Original Research

An investigation into an outbreak of Rift Valley fever on a cattle farm in Bela-Bela, South Africa, in 2008

Lourenço P. Mapaco, Jacobus A.W. Coetzer, Janusz T. Paweska, Estelle H. Venter
Journal of the South African Veterinary Association | Vol 83, No 1 | a132 | DOI: https://doi.org/10.4102/jsava.v83i1.132 | © 2012 Lourenço P. Mapaco, Jacobus A.W. Coetzer, Janusz T. Paweska, Estelle H. Venter | This work is licensed under CC Attribution 4.0
Submitted: 15 May 2012 | Published: 04 October 2012

About the author(s)

Lourenço P. Mapaco, Department of Veterinary Tropical Diseases, University of Pretoria, South Africa; Directorate of Animal Science, Central Veterinary Laboratory, Mozambique
Jacobus A.W. Coetzer, Department of Veterinary Tropical Diseases, University of Pretoria, South Africa
Janusz T. Paweska, National Institute for Communicable Diseases of the National Health Laboratory Service, Sandringham, South Africa
Estelle H. Venter, Department of Veterinary Tropical Diseases, University of Pretoria, South Africa

Abstract

In 2008, a suspected outbreak of Rift Valley fever (RVF) was reported on a farm in the Bela-Bela area, Limpopo Province, South Africa.
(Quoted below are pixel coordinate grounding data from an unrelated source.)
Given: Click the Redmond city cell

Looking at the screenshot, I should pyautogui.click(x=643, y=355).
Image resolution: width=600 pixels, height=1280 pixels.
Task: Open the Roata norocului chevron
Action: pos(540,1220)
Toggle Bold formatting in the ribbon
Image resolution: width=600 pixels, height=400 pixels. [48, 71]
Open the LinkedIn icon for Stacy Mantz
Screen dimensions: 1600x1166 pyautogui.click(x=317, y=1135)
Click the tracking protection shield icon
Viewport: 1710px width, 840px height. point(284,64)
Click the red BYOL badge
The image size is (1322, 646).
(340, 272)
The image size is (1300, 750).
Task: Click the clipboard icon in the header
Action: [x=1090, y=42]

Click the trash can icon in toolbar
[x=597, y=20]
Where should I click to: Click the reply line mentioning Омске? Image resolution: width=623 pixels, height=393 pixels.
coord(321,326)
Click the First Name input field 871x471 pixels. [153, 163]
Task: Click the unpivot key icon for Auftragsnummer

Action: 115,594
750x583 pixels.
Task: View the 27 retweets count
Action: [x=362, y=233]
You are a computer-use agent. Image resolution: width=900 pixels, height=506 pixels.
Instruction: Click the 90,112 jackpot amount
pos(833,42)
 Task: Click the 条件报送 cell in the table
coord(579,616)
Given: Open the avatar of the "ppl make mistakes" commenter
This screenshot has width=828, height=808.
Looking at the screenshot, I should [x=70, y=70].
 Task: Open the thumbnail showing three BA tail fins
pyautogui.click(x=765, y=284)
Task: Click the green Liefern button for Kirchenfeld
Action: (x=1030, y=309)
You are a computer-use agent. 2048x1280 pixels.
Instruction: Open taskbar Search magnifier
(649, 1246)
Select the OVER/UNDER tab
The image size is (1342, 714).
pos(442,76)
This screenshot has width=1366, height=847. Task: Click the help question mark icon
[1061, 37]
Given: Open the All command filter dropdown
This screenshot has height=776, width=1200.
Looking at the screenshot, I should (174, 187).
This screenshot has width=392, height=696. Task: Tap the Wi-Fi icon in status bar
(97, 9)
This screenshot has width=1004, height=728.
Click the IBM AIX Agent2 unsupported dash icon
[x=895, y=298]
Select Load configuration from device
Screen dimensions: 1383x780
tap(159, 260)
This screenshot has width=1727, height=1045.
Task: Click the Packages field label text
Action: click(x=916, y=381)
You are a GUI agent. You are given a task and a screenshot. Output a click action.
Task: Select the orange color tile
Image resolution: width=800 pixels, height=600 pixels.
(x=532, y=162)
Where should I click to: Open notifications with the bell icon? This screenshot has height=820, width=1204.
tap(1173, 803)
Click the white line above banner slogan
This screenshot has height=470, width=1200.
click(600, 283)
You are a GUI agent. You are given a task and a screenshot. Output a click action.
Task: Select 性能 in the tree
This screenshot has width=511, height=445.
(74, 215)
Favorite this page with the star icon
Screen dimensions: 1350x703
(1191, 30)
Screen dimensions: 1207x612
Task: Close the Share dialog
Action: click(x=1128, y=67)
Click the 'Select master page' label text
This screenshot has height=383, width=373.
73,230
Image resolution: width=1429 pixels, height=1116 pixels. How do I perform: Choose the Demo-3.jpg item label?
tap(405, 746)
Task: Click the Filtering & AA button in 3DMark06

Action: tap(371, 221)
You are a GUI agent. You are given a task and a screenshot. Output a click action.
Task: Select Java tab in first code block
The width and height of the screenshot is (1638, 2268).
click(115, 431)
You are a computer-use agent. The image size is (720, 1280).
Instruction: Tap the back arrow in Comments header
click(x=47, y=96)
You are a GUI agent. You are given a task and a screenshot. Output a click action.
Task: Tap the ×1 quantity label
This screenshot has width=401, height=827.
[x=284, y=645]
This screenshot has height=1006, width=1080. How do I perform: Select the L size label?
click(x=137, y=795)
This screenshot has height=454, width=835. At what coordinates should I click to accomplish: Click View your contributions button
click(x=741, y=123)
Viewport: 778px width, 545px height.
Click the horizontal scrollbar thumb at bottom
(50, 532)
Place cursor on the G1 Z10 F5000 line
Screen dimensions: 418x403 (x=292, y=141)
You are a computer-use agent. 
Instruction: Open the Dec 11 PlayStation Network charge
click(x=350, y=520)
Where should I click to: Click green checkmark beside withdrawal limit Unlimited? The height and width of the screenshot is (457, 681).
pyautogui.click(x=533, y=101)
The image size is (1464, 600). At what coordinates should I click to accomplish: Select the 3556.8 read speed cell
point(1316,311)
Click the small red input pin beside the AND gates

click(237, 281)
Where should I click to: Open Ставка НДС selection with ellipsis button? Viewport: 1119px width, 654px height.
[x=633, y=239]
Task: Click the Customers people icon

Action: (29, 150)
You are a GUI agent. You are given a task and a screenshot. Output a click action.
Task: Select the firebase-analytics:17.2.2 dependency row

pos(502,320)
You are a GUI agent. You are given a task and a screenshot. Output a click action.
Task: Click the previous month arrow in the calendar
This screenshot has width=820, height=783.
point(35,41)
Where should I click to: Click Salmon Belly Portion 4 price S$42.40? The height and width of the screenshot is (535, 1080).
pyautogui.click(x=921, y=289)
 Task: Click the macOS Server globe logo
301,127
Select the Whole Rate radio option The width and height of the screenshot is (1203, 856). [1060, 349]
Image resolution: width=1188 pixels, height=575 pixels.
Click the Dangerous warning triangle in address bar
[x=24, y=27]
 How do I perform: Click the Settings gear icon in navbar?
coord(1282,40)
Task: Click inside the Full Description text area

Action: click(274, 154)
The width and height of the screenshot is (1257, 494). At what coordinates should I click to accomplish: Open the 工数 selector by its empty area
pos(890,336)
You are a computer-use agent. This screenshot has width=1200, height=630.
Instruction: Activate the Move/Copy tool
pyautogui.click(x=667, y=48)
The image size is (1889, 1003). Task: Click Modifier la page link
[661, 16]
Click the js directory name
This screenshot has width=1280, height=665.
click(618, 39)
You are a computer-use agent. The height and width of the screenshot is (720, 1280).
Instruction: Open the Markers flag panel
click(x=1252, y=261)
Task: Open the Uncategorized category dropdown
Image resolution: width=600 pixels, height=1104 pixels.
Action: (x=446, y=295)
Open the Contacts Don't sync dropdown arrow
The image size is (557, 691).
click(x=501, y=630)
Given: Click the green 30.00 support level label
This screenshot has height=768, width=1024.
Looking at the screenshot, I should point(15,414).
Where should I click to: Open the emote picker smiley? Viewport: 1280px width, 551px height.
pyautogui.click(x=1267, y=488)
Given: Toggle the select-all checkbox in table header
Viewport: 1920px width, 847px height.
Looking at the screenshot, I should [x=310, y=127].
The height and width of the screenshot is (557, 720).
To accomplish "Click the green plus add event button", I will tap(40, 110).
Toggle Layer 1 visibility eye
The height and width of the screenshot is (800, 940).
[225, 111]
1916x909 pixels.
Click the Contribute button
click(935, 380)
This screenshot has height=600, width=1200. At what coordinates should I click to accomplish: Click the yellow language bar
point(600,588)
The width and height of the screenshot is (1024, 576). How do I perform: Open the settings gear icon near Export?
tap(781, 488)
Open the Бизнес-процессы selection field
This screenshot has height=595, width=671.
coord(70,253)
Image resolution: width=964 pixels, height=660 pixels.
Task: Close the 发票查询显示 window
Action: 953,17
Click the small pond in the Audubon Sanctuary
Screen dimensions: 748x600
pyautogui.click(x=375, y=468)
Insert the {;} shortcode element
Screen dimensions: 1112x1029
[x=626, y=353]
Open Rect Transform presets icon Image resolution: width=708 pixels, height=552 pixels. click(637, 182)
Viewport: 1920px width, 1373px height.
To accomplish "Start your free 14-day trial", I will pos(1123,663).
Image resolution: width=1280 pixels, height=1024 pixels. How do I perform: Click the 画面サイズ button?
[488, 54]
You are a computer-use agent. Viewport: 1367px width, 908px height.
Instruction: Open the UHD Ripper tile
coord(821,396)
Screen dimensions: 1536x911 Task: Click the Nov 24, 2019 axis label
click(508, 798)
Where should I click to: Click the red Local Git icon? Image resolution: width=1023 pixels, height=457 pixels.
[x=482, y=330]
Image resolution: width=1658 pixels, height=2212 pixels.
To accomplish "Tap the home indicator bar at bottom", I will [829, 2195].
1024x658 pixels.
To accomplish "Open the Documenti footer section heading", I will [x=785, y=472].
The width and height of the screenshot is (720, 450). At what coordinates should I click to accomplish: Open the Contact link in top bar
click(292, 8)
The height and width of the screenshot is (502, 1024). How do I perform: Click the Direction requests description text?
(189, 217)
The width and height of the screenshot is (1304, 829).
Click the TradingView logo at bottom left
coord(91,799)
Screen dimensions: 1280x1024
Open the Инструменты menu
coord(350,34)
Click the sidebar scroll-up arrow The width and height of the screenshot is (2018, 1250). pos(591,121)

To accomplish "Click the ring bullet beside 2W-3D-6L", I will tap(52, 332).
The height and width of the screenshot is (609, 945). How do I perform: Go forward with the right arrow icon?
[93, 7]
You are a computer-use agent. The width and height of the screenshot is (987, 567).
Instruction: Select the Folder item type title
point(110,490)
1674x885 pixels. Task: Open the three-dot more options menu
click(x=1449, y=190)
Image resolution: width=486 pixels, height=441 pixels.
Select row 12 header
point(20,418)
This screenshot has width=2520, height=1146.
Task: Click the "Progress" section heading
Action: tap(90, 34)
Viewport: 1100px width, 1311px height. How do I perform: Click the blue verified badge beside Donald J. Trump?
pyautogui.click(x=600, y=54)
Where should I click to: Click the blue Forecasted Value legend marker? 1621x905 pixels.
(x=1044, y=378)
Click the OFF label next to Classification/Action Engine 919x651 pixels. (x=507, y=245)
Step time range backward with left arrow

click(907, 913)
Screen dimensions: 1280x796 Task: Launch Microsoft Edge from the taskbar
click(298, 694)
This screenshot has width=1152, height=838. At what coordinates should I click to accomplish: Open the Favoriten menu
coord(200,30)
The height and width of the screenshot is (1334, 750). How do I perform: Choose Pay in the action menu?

Seven calves died on the affected dairy farm, where no RVF vaccination programme was practised. No apparent clinical disease was reported in the other 300 cattle (33 calves included) or 200 sheep on the farm. During the outbreak, blood samples from 77.7% (233/300) of the cattle and 36.5% (73/200) of the sheep were collected on the affected farm and 55 blood samples were taken from cattle on a neighbouring farm. Eight weeks later, 78% of the cattle (234/300) and 42.5% of the sheep (85/200) were bled on the affected farm only. All sera were tested by an Immunoglobulin M (IgM)-capture Enzymelinked immunosorbent assay (ELISA) and by an indirect Immunoglobulin G (IgG) ELISA. Selected IgM-positive (n = 14), IgG-positive (n = 23) and samples negative for both IgM and IgG-specific antibodies against RVF virus (n = 19) were tested using the serum neutralisation test (SNT). Sera from IgM-positive (n = 14) and negative (n = 20) animals were also tested by a TaqMan polymerase chain reaction (PCR). On the affected farm, 7% (16/233) of the cattle were IgM-positive and 13.7% (32/233) IgG-positive at the first bleed and 2% were IgM-positive at the second bleed, whilst the number of cattle positive for IgG-specific antibodies increased by 21.3% compared with the first bleed. Only 1.4% of sheep were positive for both IgM and IgG antibodies at the first collection; at the second bleed, IgM-positive cases decreased to 1.2%, whilst IgG-positive cases increased to 2.4%. Whilst no IgM-positive cattle were found on the neighbouring farm, 5.5% of cattle were IgG-positive. The SNT confirmed most of the ELISA results, whilst PCR results were all negative. Although serology results indicated virus circulation on both farms, the negative PCR results demonstrated that the animals were not viraemic at the time they were sampled. The movement of infected mosquito vectors by wind over long distances into a low-lying area that favoured their breeding on the Bela-Bela farm may have led to an outbreak of the disease there, but the reason for the low level of virus circulation amongst susceptible animals remains unclear.